| WORK ITEM |
Nothing should be left out: output all of the entries exactly.

| Stored items |
* * *
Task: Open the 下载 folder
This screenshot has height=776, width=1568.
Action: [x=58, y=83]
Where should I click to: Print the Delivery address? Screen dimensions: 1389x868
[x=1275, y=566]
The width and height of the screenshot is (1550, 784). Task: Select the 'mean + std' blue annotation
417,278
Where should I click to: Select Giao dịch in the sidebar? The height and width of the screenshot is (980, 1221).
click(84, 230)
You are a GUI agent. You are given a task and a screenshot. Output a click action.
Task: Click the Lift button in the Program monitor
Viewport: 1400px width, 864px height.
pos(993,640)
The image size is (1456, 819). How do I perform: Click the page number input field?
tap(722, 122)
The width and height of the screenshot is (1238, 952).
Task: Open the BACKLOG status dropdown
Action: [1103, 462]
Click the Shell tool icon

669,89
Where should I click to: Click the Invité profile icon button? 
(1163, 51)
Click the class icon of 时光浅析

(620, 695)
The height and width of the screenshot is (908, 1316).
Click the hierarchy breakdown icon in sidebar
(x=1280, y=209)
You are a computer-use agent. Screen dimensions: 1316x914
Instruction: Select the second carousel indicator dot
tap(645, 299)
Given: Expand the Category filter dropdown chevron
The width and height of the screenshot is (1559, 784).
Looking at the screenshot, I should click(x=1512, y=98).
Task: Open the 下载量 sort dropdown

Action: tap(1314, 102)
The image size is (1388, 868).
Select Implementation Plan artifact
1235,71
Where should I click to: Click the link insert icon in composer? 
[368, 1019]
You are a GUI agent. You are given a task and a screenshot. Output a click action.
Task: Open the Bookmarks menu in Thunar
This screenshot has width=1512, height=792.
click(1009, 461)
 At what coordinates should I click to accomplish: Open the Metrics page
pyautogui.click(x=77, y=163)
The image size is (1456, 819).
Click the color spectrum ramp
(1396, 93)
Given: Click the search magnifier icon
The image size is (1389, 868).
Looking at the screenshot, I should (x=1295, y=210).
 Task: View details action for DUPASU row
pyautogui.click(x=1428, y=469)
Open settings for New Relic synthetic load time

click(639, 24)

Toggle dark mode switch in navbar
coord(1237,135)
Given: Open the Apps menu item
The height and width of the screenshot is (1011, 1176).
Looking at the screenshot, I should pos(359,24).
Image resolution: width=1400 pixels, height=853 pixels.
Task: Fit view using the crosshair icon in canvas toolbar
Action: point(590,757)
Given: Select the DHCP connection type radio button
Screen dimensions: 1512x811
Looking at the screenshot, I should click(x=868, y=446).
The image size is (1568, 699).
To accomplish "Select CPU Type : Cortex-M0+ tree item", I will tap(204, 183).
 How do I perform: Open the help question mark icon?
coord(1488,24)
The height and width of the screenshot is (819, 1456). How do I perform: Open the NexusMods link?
* * *
| EXERCISE RESPONSE |
Task: Open the 下载 folder
This screenshot has height=776, width=1568.
Action: [x=58, y=83]
Where should I click to: Print the Delivery address? Screen dimensions: 1389x868
[x=1275, y=566]
The width and height of the screenshot is (1550, 784). Task: Select the 'mean + std' blue annotation
417,278
Where should I click to: Select Giao dịch in the sidebar? The height and width of the screenshot is (980, 1221).
click(84, 230)
You are a GUI agent. You are given a task and a screenshot. Output a click action.
Task: Click the Lift button in the Program monitor
Viewport: 1400px width, 864px height.
pos(993,640)
The image size is (1456, 819). How do I perform: Click the page number input field?
tap(722, 122)
The width and height of the screenshot is (1238, 952).
Task: Open the BACKLOG status dropdown
Action: [1103, 462]
Click the Shell tool icon

669,89
Where should I click to: Click the Invité profile icon button? 
(1163, 51)
Click the class icon of 时光浅析

(620, 695)
The height and width of the screenshot is (908, 1316).
Click the hierarchy breakdown icon in sidebar
(x=1280, y=209)
You are a computer-use agent. Screen dimensions: 1316x914
Instruction: Select the second carousel indicator dot
tap(645, 299)
Given: Expand the Category filter dropdown chevron
The width and height of the screenshot is (1559, 784).
Looking at the screenshot, I should click(x=1512, y=98).
Task: Open the 下载量 sort dropdown

Action: tap(1314, 102)
The image size is (1388, 868).
Select Implementation Plan artifact
1235,71
Where should I click to: Click the link insert icon in composer? 
[368, 1019]
You are a GUI agent. You are given a task and a screenshot. Output a click action.
Task: Open the Bookmarks menu in Thunar
This screenshot has width=1512, height=792.
click(1009, 461)
 At what coordinates should I click to accomplish: Open the Metrics page
pyautogui.click(x=77, y=163)
The image size is (1456, 819).
Click the color spectrum ramp
(1396, 93)
Given: Click the search magnifier icon
The image size is (1389, 868).
Looking at the screenshot, I should (x=1295, y=210).
 Task: View details action for DUPASU row
pyautogui.click(x=1428, y=469)
Open settings for New Relic synthetic load time

click(639, 24)

Toggle dark mode switch in navbar
coord(1237,135)
Given: Open the Apps menu item
The height and width of the screenshot is (1011, 1176).
Looking at the screenshot, I should pos(359,24).
Image resolution: width=1400 pixels, height=853 pixels.
Task: Fit view using the crosshair icon in canvas toolbar
Action: point(590,757)
Given: Select the DHCP connection type radio button
Screen dimensions: 1512x811
Looking at the screenshot, I should click(x=868, y=446).
The image size is (1568, 699).
To accomplish "Select CPU Type : Cortex-M0+ tree item", I will tap(204, 183).
 How do I perform: Open the help question mark icon?
coord(1488,24)
The height and width of the screenshot is (819, 1456). How do I perform: Open the NexusMods link?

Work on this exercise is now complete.